Cytokine-Laden Extracellular Vesicles Predict Patient Prognosis after Cerebrovascular Accident

Abstract

Background: A major contributor to disability after hemorrhagic stroke is secondary brain damage induced by the inflammatory response. Following stroke, global increases in numerous cytokines—many associated with worse outcomes—occur within the brain, cerebrospinal fluid, and peripheral blood. Extracellular vesicles (EVs) may traffic inflammatory cytokines from damaged tissue within the brain, as well as peripheral sources, across the blood–brain barrier, and they may be a critical component of post-stroke neuroinflammatory signaling. Methods: We performed a comprehensive analysis of cytokine concentrations bound to plasma EV surfaces and/or sequestered within the vesicles themselves.
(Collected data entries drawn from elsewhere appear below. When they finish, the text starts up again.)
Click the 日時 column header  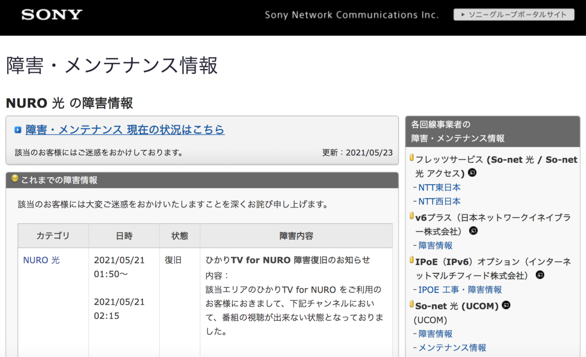(124, 236)
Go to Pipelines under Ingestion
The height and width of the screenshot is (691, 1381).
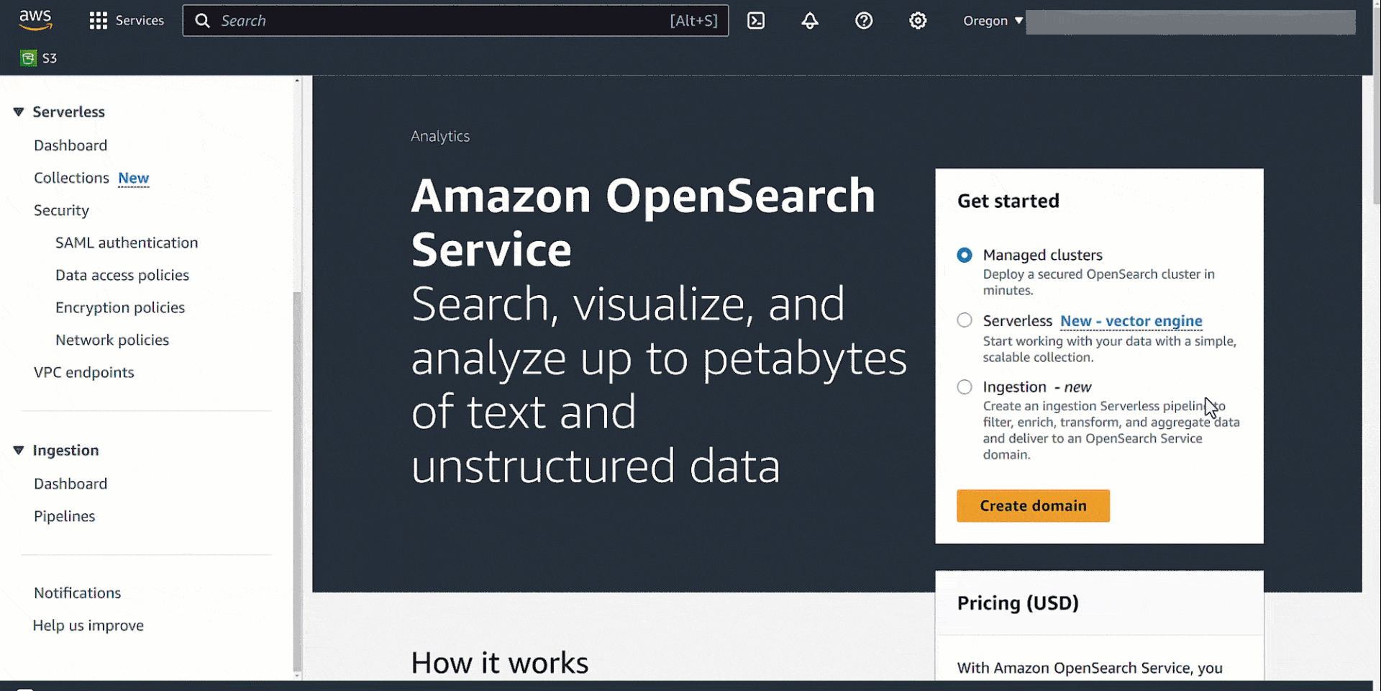64,516
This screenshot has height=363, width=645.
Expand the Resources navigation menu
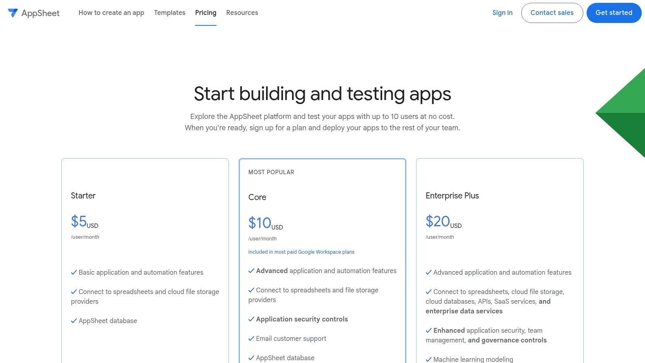point(242,13)
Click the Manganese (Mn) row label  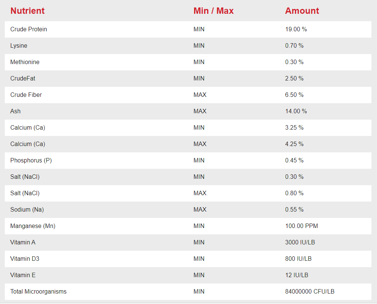coord(33,226)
These concentrations were correlated to patient acute neurological condition by the Glasgow Coma Scale (GCS) and to chronic, long-term outcome via the Glasgow Outcome Scale-Extended (GOS-E). Results: Pro-inflammatory cytokines detected from plasma EVs were correlated to worse outcomes in hemorrhagic stroke patients. Anti-inflammatory cytokines detected within EVs were still correlated to poor outcomes despite their putative neuroprotective properties. Inflammatory cytokines macrophage-derived chemokine (MDC/CCL2), colony stimulating factor 1 (CSF1), interleukin 7 (IL7), and monokine induced by gamma interferon (MIG/CXCL9) were significantly correlated to both negative GCS and GOS-E when bound to plasma EV membranes. Conclusions: These findings correlate plasma-derived EV cytokine content with detrimental outcomes after stroke, highlighting the potential for EVs to provide cytokines with a means of long-range delivery of inflammatory signals that perpetuate neuroinflammation after stroke, thus hindering recovery.